■ Excerpt to read:
Content starts
A new study has shown that eating millets can reduce the risk of developing type 2 diabetes and helps manage blood glucose levels in people with diabetes, indicating the potential to design appropriate meals with millets for diabetic and pre-diabetic people as well as for non-diabetic people as a preventive approach.
Drawing on research from 11 countries, the study published in Frontiers in Nutrition shows that diabetic people who consumed millet as part of their daily diet saw their blood glucose levels drop 12-15% (fasting and post-meal), and blood glucose levels went from diabetic to pre-diabetes levels.
The HbA1c (blood glucose bound to hemoglobin) levels lowered on average 17% for pre-diabetic individuals, and the levels went from pre-diabetic to normal status. These findings affirm that eating millets can lead to a better glycemic response.
This study is first in a series of studies that has been worked on for the last four years as a part of the Smart Food initiative led by the International Crops Research Institute for the Semi-Arid Tropics (ICRISAT) that will be progressively released in 2021.
"There is no easy solution to diabetes and it requires a lifestyle change, and diet is a very important part of this. This study provides one part of the solution useful for individuals and governments. How we use this and implement it into programs needs careful planning", said Dr Hemalatha, Director, National Institute of Nutrition (NIN), Hyderabad.
Content ends
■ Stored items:
Content starts
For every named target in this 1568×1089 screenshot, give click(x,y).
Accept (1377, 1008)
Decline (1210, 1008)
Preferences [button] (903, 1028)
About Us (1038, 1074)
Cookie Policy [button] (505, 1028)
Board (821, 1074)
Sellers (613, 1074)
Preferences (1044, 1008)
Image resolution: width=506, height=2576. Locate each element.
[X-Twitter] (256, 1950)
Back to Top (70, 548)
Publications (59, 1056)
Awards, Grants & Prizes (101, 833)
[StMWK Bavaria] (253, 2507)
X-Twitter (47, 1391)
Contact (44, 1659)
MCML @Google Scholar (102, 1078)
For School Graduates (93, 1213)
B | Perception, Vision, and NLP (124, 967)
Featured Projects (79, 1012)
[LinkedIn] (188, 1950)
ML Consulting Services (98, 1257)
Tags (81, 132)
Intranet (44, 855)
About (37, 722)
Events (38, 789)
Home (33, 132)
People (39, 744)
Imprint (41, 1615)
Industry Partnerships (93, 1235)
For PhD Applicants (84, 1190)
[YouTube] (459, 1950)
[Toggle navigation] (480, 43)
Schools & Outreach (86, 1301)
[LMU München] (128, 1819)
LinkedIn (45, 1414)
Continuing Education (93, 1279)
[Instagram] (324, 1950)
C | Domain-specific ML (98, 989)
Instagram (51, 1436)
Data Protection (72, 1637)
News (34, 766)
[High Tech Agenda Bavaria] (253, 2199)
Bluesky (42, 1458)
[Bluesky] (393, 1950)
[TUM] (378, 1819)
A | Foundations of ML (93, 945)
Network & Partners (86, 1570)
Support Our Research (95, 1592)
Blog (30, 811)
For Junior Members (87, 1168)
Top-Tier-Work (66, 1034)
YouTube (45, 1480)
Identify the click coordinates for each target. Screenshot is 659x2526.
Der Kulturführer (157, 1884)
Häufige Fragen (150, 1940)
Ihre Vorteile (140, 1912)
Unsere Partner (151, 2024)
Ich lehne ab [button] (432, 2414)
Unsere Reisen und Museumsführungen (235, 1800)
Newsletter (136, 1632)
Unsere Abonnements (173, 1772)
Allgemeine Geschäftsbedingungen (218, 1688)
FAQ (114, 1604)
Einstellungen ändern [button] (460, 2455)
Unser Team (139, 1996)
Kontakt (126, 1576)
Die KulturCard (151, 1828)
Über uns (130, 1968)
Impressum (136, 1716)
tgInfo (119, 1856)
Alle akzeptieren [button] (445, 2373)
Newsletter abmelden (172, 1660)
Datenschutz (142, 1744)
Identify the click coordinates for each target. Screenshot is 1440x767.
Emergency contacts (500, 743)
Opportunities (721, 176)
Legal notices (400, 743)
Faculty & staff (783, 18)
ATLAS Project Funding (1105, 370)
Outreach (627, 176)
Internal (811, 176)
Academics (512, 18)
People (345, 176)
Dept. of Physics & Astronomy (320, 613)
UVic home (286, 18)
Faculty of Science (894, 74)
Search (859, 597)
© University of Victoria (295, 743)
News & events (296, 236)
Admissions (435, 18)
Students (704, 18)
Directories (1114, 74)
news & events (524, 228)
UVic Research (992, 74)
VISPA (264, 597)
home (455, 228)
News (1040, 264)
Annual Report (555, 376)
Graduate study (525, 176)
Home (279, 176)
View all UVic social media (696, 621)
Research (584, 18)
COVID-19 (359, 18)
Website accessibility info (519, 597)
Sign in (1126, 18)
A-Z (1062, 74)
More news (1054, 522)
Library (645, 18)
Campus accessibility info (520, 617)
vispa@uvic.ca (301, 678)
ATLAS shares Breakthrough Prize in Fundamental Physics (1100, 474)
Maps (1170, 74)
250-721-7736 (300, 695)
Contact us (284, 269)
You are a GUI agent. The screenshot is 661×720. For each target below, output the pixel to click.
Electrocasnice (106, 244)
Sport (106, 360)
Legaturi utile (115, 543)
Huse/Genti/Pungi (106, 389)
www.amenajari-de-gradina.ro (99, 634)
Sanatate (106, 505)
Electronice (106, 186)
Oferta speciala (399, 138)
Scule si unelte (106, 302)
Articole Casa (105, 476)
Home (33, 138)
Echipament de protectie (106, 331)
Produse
Content ends
■ What to work on:
1 - In the millet study article, reproduce the stretch from "Drawing on research" through "to pre-diabetes levels.", changing "daily diet" to "everyday meals".
2 - Turn the paragraph of the millet study article that begins "Drawing on research from 11 countries" into a short list that keeps its main facts.

■ Answers to the exercise:
1 -
Drawing on research from 11 countries, the study published in Frontiers in Nutrition shows that diabetic people who consumed millet as part of their everyday meals saw their blood glucose levels drop 12-15% (fasting and post-meal), and blood glucose levels went from diabetic to pre-diabetes levels.

2 -
- Draws on research from 11 countries; published in Frontiers in Nutrition
- Diabetic people who ate millet as part of their daily diet saw blood glucose levels drop 12-15% (fasting and post-meal)
- Their blood glucose levels went from diabetic to pre-diabetes levels